Handbook suffers from CIDRA hangover
Whilst FOS rightly considered itself ahead of the consumer insurance law reforms, the FCA has now caught up.
The FOS' guidance on mis-representation and non-disclosure published in August boasted that "The Act has not changed the way we look into cases about misrepresentation and non-disclosure because the law now reflects the approach we were already taking". We have previously discussed the potential impact of CIDRA when the Act first came into force on 6 April. At the time we noted that although CIDRA merely clarifies the law to reflect market and FOS practice the new Act conflicted with existing provisions in ICOBS.
With the update to the Handbook, effective as of 1 October 2013, the categorisation of a 'mixed' customer in ICOBS has been brought into line with CIDRA but only for the purposes of applying CIDRA. The old definition at ICOBS 2.1.3(1) G will continue to apply, such that a 'mixed' customer acting as a both 'consumer' and a 'commercial customer' will be a 'commercial customer', except in relation to the new provisions on disclosure and 'qualifying misrepresentations' at ICOBS 5.1.4 G and ICOBS 8.1.2 R respectively. For these provisions, a customer who enters into a contract of insurance "mainly" for purposes unrelated to his trade or profession is still a 'consumer' who can benefit from the 'qualifying misrepresentations' provisions. Lest you think this clarifies matters, there remains a distinction between mixed use customers and 'status uncertain' customers; under ICOBS 2.1.2, "if it is not clear in a particular case whether a customer is a consumer or a commercial customer, a firm must treat the customer as a consumer"!

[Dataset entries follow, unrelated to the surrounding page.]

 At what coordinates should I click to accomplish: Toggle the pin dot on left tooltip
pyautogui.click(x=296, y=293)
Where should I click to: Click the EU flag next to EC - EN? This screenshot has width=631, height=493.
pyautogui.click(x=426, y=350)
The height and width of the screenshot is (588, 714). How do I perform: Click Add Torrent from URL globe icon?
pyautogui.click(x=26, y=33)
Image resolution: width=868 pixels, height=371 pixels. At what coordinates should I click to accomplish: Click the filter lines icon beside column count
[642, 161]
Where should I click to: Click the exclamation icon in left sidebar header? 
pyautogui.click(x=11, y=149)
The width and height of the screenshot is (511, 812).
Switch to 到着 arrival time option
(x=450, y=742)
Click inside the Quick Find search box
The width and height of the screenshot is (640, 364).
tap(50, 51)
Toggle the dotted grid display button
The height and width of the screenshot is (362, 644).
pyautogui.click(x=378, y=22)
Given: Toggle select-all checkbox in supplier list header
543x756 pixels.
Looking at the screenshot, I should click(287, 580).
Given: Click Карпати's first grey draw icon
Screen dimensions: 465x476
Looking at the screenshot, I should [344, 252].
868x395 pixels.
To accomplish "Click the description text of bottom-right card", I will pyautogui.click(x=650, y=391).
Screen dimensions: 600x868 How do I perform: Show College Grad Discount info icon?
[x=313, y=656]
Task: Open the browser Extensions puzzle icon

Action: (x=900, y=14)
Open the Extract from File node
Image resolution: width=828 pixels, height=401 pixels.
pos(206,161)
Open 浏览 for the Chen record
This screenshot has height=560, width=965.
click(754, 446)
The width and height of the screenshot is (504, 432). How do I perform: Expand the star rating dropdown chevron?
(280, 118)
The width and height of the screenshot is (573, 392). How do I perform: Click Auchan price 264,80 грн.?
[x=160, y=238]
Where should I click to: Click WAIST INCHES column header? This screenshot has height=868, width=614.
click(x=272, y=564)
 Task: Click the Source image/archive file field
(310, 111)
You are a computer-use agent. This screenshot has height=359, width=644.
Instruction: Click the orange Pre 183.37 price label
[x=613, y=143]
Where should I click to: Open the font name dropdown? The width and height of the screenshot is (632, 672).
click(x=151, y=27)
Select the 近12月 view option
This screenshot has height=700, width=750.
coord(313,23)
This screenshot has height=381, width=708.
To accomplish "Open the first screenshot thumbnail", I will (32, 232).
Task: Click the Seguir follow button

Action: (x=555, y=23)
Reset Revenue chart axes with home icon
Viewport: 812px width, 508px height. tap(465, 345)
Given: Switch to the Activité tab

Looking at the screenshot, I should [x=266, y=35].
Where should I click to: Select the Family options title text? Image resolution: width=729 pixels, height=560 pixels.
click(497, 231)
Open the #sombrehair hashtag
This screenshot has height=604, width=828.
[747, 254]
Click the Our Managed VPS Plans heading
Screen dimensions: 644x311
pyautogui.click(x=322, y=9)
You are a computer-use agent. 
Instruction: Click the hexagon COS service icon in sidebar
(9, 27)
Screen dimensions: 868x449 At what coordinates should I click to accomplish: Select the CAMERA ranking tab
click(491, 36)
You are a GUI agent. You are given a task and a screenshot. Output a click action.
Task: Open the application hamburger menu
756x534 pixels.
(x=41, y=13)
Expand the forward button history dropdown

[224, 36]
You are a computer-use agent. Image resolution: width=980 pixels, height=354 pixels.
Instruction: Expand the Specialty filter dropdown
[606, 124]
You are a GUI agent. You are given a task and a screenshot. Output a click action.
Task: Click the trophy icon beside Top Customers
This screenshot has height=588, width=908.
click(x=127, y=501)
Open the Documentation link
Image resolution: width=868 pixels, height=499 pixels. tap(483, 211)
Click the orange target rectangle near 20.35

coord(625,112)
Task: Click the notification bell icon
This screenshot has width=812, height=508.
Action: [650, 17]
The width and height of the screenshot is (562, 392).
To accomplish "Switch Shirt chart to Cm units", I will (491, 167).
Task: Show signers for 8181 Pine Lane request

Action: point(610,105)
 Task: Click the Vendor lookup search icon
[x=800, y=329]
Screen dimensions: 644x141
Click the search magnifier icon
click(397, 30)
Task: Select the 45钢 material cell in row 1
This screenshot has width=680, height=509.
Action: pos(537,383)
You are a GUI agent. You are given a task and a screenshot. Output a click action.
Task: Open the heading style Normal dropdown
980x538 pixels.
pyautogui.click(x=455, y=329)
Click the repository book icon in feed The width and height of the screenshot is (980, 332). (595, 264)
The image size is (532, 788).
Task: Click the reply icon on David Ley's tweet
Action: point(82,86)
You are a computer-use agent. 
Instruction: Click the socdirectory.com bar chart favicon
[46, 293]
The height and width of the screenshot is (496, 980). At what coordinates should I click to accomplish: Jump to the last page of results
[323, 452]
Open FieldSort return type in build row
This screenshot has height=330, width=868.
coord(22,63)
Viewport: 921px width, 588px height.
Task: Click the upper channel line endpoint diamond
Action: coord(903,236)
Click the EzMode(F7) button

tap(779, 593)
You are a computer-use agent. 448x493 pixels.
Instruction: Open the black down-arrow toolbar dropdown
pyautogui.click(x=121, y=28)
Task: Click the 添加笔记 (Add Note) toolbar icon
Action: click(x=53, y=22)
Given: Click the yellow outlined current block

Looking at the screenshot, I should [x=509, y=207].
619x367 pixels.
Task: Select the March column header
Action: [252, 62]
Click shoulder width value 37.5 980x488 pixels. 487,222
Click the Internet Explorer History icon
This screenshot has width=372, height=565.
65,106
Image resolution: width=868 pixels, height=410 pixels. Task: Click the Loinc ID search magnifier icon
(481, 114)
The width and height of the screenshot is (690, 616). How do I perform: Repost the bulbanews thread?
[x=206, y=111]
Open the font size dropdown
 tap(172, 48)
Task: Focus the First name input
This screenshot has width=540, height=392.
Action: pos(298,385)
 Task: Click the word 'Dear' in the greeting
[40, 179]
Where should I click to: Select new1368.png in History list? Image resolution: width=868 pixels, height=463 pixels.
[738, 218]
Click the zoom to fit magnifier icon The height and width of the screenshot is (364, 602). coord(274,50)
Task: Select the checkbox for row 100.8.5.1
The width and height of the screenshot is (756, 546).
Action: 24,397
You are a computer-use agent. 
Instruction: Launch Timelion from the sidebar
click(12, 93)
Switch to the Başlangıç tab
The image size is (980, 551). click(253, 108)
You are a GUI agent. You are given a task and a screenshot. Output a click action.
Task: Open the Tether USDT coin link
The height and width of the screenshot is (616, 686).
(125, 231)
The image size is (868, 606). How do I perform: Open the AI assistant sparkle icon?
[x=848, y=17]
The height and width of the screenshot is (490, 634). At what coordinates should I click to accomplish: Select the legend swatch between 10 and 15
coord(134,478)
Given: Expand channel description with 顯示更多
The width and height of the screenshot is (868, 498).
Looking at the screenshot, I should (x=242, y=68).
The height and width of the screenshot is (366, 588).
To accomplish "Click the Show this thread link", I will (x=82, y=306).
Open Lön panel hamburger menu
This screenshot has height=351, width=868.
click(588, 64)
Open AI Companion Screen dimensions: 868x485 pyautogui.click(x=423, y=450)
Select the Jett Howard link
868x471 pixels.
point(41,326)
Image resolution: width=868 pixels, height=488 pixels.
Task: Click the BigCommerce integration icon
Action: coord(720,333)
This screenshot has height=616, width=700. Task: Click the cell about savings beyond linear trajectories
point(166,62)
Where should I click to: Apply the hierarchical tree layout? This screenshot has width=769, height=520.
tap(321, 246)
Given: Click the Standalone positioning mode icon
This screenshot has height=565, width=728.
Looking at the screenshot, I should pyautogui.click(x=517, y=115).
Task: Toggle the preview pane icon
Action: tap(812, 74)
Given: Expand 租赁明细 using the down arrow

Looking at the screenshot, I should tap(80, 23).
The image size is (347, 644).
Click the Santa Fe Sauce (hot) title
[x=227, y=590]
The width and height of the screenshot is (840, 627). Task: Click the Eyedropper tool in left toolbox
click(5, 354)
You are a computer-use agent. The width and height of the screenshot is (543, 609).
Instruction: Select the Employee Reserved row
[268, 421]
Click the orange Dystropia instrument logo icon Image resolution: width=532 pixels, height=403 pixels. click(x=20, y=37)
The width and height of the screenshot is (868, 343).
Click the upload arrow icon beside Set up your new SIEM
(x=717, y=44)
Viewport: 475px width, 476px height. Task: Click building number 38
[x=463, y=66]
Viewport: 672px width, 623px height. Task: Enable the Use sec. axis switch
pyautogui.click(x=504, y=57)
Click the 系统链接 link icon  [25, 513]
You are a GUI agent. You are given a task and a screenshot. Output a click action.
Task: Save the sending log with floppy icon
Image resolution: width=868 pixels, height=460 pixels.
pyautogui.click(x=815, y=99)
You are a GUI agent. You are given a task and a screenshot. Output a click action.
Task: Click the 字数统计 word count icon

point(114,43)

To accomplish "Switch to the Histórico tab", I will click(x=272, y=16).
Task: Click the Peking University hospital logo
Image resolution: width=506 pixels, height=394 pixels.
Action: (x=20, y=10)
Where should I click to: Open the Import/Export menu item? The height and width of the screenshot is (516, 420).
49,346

The new ICOBS 5.1.4(3) and (4) G reflect s.3(1) and s.3(2) CIDRA and require insurers to "explain… to the customer the responsibility of consumers to take reasonable care not to make a misrepresentation and the possible consequences if a consumer is careless in answering the insurer’s questions, or if a consumer recklessly or deliberately makes a misrepresentation; and [to] ask… the customer clear and specific questions about the information relevant to the policy being arranged or varied."
The new ICOBS 8.1.2(2) makes it unreasonable for insurers, in relation to contracts or variations agreed on or after 6 April, to reject a claim for "misrepresentation by a customer [if] the misrepresentation is not a qualifying misrepresentation". The definition of a qualifying misrepresentation derives from s.2(2) CIDRA which is set out in the new ICOBS 8.1.3 R: (1) the consumer must take reasonable care not to make a misrepresentation and (2) the insurer must show that without the misrepresentation they would not have entered into the contract or would have done so only on different terms.
Now the new Handbook rules are in force it is essential that insurers ensure that all their consumer documentation has been amended to remove any references to the old duty of disclosure. Not only will attempts to avoid a policy based on the old duty of disclosure be ineffective, an insurer's failure to ensure that consumers (in the new, wider sense) are familiar with the new, limited, duty of disclosure will be a failure to follow ICOBS 5.1.4 G, and an attempt to rely on the old rules will likely be a breach of ICOBS 8.1.2 R.
Following Imogen's blog, any insurer looking for a case to run to the High Court by way of Judicial Review of the FOS' approach to directions should find a 'commercial customer' to which CIDRA does not apply but which (at the time of the complaint rather than placement of the policy) was eligible to complain to FOS as a micro-enterprise.